En México de pronto escuchamos grabaciones en las cuales se revelan datos escandalosos; truculencias groseras, conductas inmorales. Obviamente esas grabaciones son en sí mismas un delito, pero eso a nadie le importa. Los medios las propagan y los acusadores se disfrazan de manos anónimas. La sacrosanta libertad de expresión es con mucha frecuencia el pretexto para encubrir toda clase de canalladas. A nadie le duele. Se trata de levantar ámpula aun cuando la ampolla reviente y todos quedemos salpicados con la pus. No le hace.

Hace unos meses, con motivo de la filtración de datos del Registro Público de la Propiedad (dependiente del Gobierno de la Ciudad de México), estalló el escándalo de la Casa Blanca, amparado por la liberalidad de una “investigación periodística”. A pesar de ello Marcelo Ebrard, quien fue señalado como el promotor de la pesquisa, se fue de México al parecer por el resto del sexenio. La ruina de la Línea Dorada y la sospecha de una filtración demoledora del prestigio del Presidente y su familia, lo convirtieron en el Porfirio Díaz de una generación. Y así anda, de París a Tegucigalpa. Pero el método sigue siendo el mismo.

Filtrar información (alimento natural de la prensa) es la forma política más eficaz de tirar piedras y esconder las manos.

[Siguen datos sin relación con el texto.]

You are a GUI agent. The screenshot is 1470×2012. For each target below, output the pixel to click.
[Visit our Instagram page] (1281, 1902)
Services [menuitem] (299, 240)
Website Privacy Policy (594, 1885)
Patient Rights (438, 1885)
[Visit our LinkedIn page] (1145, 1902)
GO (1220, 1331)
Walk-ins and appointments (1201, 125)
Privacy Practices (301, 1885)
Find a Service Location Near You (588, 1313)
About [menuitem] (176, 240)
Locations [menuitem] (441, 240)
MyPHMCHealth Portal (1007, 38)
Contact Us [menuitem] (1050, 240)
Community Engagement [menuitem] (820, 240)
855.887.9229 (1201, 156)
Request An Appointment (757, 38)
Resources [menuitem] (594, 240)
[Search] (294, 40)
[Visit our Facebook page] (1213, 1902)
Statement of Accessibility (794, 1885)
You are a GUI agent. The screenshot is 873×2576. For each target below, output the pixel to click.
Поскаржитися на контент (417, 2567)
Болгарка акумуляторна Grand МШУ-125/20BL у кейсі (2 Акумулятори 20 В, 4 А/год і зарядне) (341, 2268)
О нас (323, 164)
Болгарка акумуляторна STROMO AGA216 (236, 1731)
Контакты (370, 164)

Los delatores se llevan sus secretos a la tumba, pero primero esparcen algunos de ellos para cumplir venganzas o tomar desquites. El caso más célebre de la historia es aquella exitosa campaña contra Richard Nixon, acusado de felonías bastante menores (si se las mira con los ojos de hechos recientes aquí y allá), por un resentido subdirector del FBI (William Mark Felt) quien se sintió injustamente tratado por Tricky Dicky y alimentó a los periodistas del Washington Post hasta derribar al Presidente de su silla en la Casa Blanca.

Hoy se sabe, los “héroes” del periodismo independiente, libre, democrático y redentor, eran unos simples peones en el juego de poder de fuerzas ocultas.

El dueño del guiñol conoce a los títeres, las marionetas casi nunca saben quién es el titiritero.

Por eso en este país se inmortalizó la frase persuasiva de mi amigo Mauro Jiménez Lazcano, quien ante la información proveniente de Los Pinos nos recomendaba a los reporteros de entonces una línea o dos. Y nos decía bonachón:

—Ahí, como cosa tuya.

¿DE QUIÉN SON?

Con motivo de la transformación diamantina de las cenizas de Luis Barragán, el Congreso de Jalisco ha recibido una propuesta legislativa para impedir el retiro de los restos de cualquier jalisciense ilustre de la Rotonda donde se alaba su memoria, especialmente si proviene de una voluntad expresa de los familiares.

—¿De quién es un muerto, pues?

O dicho de otro modo, huesos cenizas o despojos, pasan a ser propiedad del Estado. Ni Orwell o Huxley lo soñaron.

La iniciativa fue presentada (¡cuánto ocio!) por la diputada Rocío Corona Nakamura.